Records shown below:

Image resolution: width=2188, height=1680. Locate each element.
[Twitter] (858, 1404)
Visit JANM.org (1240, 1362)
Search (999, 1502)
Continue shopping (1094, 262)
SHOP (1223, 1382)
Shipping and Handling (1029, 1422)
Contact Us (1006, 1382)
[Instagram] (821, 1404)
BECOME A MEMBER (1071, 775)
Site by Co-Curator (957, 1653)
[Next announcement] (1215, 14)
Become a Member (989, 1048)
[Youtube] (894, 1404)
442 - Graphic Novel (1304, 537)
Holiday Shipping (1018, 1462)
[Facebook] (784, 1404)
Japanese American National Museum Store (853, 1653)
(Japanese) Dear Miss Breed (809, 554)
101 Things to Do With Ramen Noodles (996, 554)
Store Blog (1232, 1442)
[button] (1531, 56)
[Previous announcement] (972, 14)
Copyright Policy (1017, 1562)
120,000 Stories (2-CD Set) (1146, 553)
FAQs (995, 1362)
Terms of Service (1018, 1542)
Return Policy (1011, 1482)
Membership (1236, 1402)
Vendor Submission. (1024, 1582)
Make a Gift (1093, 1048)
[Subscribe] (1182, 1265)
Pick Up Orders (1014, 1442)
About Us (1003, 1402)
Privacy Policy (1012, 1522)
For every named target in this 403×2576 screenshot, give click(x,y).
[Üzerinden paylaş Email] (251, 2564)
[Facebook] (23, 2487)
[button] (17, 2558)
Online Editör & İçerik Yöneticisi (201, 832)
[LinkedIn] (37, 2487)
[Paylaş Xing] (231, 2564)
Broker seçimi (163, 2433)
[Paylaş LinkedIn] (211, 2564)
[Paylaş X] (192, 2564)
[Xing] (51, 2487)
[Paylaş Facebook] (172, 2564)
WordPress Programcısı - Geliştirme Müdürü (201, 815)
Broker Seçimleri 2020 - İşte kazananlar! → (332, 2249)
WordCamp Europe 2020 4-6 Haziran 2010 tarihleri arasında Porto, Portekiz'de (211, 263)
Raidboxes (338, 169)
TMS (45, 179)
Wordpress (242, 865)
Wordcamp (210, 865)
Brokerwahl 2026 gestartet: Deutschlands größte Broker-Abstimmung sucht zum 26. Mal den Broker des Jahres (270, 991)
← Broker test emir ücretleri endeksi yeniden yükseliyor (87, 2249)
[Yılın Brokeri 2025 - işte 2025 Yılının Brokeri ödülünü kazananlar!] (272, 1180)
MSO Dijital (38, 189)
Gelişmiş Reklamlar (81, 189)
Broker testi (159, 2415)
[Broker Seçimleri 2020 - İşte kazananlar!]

End of Records shown.

Would you please filter the lines above and copy every one that includes "Shipping"?

■ Written solution
Shipping and Handling (1029, 1422)
Holiday Shipping (1018, 1462)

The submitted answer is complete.